Unsupervised Gaze Prediction in Egocentric Videos by Energy-based Surprise Modeling

Unsupervised Gaze Prediction in Egocentric Videos by Energy-based Surprise Modeling


Egocentric perception has grown rapidly with the advent of immersive computing devices. Human gaze prediction is an important problem in analyzing egocentric videos and has largely been tackled through either saliency-based modeling or highly supervised learning. In this work, we tackle the problem of jointly predicting human gaze points and temporal segmentation of egocentric videos, in an unsupervised manner without using any training data. We introduce an unsupervised computational model that draws inspiration from cognitive psychology models of human attention and event perception. We use Grenander’s pattern theory formalism to represent spatial-temporal features and model surprise as a mechanism to predict gaze fixation points and temporally segment egocentric videos. Extensive evaluation on two publicly available datasets - GTEA and GTEA+ datasets show that the proposed model is able to outperform all unsupervised baselines and some supervised gaze prediction baselines. Finally, we show that the model can also temporally segment egocentric videos with a performance comparable to more complex, fully supervised deep learning baselines.

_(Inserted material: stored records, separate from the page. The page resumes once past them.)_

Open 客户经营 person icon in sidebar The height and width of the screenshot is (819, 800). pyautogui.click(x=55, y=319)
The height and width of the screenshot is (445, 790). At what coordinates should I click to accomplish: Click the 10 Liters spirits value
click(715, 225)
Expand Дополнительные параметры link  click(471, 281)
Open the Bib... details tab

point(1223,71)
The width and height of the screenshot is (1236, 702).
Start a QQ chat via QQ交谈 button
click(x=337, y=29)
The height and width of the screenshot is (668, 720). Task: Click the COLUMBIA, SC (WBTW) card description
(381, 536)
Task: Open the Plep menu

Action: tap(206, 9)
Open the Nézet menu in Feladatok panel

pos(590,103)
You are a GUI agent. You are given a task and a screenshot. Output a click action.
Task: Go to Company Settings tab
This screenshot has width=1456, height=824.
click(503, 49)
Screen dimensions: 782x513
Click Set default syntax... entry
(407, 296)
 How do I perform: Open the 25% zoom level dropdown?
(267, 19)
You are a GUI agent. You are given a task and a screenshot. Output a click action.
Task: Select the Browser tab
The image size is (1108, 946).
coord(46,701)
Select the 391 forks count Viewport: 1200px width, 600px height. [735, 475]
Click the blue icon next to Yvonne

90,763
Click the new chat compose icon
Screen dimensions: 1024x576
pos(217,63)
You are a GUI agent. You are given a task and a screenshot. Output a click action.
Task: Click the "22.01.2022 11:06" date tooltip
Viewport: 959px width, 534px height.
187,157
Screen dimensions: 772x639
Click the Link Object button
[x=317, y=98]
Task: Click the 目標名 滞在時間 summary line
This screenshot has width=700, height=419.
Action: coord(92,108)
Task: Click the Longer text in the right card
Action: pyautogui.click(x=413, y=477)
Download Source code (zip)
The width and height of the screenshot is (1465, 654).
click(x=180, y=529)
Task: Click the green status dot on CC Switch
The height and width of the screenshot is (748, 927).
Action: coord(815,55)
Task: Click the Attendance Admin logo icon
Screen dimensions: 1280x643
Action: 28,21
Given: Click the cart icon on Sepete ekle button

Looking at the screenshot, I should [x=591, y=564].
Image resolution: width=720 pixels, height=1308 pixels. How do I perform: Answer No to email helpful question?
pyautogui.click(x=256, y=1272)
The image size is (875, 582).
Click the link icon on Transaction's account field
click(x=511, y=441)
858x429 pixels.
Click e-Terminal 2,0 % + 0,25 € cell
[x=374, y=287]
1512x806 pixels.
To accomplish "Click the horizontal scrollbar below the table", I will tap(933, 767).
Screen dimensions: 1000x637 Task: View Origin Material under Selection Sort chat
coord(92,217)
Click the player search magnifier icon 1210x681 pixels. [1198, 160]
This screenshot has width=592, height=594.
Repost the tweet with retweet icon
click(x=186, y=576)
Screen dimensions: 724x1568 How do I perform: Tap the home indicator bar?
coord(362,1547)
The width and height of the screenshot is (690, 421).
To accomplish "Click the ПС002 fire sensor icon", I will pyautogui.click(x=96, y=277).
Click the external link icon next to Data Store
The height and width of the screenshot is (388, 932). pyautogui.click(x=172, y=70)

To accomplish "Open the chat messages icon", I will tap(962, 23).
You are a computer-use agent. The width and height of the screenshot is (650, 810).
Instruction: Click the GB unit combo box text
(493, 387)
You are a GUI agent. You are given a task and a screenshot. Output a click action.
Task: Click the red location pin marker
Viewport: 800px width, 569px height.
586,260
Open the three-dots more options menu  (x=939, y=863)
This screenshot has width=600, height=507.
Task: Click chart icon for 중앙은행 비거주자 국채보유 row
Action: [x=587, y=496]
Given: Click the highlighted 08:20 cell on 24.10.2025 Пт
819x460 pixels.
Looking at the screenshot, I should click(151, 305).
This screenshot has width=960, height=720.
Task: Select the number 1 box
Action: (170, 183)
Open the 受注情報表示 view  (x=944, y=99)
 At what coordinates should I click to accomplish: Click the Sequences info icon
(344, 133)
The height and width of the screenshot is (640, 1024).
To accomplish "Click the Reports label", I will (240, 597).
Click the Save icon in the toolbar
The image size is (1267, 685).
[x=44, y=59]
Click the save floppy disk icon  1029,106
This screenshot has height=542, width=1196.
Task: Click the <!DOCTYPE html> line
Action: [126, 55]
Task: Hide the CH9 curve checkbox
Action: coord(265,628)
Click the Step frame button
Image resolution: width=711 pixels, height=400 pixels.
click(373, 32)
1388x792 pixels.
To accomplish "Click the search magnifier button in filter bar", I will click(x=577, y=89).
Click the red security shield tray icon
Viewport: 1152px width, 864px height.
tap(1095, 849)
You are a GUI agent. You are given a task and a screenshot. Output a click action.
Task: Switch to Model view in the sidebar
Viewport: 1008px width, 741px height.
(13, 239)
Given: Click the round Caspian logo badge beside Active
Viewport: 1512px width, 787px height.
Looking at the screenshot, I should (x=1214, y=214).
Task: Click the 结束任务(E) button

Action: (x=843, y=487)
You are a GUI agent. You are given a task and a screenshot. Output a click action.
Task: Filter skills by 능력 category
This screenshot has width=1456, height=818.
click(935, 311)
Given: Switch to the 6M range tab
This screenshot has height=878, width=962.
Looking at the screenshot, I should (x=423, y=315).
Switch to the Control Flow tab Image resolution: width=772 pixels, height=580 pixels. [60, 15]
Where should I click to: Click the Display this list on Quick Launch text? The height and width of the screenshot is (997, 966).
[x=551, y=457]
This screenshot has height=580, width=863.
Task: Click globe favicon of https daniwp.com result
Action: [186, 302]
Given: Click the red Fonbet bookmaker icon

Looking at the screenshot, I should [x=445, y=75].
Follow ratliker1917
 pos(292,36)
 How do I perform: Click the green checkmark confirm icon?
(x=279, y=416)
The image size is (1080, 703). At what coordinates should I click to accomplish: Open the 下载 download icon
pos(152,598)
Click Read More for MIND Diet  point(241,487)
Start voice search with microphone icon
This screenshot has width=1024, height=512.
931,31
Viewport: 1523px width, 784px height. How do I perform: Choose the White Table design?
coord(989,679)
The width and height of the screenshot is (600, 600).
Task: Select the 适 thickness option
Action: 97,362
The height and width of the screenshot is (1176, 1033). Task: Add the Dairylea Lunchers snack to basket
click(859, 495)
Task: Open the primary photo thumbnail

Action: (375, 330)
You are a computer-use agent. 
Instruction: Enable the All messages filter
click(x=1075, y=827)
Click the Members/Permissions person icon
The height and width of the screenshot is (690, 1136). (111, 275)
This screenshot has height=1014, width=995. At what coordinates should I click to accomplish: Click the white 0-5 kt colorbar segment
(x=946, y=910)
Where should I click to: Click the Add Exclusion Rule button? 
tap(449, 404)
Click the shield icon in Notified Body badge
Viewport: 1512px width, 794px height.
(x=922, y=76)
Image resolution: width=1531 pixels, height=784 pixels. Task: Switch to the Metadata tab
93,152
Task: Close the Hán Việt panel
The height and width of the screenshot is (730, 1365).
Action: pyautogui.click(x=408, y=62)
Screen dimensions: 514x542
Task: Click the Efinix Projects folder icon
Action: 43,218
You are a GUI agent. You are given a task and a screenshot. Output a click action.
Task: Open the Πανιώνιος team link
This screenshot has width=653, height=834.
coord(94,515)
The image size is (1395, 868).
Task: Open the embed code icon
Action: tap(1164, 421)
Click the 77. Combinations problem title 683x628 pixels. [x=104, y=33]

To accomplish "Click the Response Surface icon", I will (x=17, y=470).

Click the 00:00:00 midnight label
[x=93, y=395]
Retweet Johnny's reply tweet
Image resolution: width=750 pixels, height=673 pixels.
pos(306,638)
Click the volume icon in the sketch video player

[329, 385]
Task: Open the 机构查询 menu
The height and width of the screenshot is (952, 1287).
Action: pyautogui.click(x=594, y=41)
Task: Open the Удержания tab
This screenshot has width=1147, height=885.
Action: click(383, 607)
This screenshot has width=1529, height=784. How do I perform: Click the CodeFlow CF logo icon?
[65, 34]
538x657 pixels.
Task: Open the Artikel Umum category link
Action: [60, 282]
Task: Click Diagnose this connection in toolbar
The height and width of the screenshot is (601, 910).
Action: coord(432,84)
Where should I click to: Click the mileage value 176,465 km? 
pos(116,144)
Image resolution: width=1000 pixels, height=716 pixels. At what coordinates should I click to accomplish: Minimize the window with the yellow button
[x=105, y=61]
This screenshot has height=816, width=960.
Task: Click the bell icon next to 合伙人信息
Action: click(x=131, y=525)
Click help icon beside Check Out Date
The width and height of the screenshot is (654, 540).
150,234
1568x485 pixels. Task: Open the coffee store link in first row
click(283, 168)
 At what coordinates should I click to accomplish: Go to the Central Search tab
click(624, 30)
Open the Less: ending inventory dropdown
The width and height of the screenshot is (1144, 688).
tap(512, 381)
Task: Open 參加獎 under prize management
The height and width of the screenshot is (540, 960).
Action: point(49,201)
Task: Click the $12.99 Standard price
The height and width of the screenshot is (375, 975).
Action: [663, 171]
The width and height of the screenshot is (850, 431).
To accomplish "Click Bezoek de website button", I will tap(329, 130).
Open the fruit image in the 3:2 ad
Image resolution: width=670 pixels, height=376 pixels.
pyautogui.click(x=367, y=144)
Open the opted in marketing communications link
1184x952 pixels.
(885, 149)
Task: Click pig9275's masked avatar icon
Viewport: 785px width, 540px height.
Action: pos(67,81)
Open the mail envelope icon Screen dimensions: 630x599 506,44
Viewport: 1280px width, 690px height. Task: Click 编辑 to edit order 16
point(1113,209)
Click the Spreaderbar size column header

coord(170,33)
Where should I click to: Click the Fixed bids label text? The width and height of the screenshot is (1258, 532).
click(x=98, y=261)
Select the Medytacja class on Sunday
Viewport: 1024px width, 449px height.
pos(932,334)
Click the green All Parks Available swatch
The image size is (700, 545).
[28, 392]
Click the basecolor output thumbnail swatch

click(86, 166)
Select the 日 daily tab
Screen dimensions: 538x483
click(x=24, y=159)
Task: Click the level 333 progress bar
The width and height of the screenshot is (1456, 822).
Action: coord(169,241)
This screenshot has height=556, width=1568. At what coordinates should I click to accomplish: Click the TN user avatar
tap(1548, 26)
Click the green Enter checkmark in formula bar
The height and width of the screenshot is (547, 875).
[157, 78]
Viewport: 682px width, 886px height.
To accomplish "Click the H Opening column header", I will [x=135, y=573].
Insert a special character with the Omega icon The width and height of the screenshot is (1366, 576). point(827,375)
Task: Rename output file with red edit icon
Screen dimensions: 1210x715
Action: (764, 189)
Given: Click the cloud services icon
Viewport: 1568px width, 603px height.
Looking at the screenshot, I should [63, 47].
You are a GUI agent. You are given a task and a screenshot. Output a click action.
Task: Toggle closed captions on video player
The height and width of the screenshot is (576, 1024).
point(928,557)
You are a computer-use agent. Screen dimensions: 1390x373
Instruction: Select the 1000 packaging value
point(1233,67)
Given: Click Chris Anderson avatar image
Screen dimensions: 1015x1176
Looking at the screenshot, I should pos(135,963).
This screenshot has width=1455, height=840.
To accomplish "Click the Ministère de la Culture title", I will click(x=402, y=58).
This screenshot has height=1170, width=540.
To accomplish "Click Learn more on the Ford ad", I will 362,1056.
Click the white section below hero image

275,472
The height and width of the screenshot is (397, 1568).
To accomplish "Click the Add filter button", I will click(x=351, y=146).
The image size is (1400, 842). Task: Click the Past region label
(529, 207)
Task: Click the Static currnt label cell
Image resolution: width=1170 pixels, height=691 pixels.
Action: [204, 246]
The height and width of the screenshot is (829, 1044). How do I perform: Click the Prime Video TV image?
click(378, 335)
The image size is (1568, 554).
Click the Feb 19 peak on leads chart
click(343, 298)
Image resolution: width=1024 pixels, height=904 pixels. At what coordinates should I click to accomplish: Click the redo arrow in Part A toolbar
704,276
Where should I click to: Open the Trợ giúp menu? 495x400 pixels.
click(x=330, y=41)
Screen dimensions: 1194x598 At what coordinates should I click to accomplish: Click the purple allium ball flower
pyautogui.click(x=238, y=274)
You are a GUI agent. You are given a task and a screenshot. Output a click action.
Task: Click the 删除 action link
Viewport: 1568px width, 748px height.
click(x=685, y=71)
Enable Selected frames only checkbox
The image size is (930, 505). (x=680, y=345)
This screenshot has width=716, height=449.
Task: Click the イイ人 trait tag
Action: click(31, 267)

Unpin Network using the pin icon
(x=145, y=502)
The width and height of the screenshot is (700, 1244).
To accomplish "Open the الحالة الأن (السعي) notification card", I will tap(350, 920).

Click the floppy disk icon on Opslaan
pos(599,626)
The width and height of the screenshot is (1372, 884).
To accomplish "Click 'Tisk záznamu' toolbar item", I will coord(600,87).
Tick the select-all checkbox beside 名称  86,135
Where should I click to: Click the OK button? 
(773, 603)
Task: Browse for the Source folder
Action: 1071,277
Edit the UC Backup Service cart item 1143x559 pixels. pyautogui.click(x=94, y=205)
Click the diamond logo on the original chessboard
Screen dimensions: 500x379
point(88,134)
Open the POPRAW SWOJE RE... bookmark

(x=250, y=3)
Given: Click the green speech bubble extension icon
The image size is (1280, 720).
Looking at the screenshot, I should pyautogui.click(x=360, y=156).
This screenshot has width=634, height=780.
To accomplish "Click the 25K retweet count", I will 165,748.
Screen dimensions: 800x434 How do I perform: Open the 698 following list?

Sathyanarayanan N. Aakur, Arunkumar Bagavathi \addressOklahoma State University, Stillwater, OK, USA
{saakurn,abagava}@okstate.edu {keywords} Gaze, Egocentric Vision, Segmentation

1 Introduction

Figure 1: Overall Approach: The proposed approach consists of three essential stages: constructing the feature configuration, a local temporal configuration proposal and the final gaze prediction.

The emergence of wearable and immersive computing devices for virtual and augmented reality have enabled the acquisition of images and video from a first-person perspective. Given the recent advances in computer vision, egocentric analysis could be used to infer the surrounding scene, understand gestures, and enhance the quality of living through immersive, user-centric applications. At the core of such an application is the need to understand the user’s actions and where they are attending to. More specifically, gaze prediction is an essential task in egocentric perception and refers to the process of predicting human fixation points in the scene with respect to the head-centered coordinate system. Beyond enabling more efficient video analysis, studies from psychology have shown that human gaze estimation capture human intent to enable collaboration [11]. While the tasks of activity recognition and segmentation have been explored in recent literature [16], we aim to tackle the task of unsupervised gaze prediction and temporal event segmentation in a unified framework, without the need for training data annotations.

To jointly predict gaze and perform temporal segmentation, we must first identify an underlying mechanism that connects the two tasks. Drawing inspiration from psychology [7, 8, 22], we identify that the notion of predictability and surprise is a common mechanism for both tasks. Defined broadly as the surprise-attention hypothesis, studies have found that any deviations from expectations have a strong effect on both attention processing and event perception in humans. More specifically, short-term spatial surprise, such as between two regions from subsequent frames of a video, has a high probability of human fixation and affects saccade patterns. Longer-term temporal surprise, such as between several frames across a video, leads to the perception of new events [22]. We leverage such findings and formulate a computational framework that jointly models both short-term (local) and long-term (global) surprise using Grenander’s pattern theory [5] representations.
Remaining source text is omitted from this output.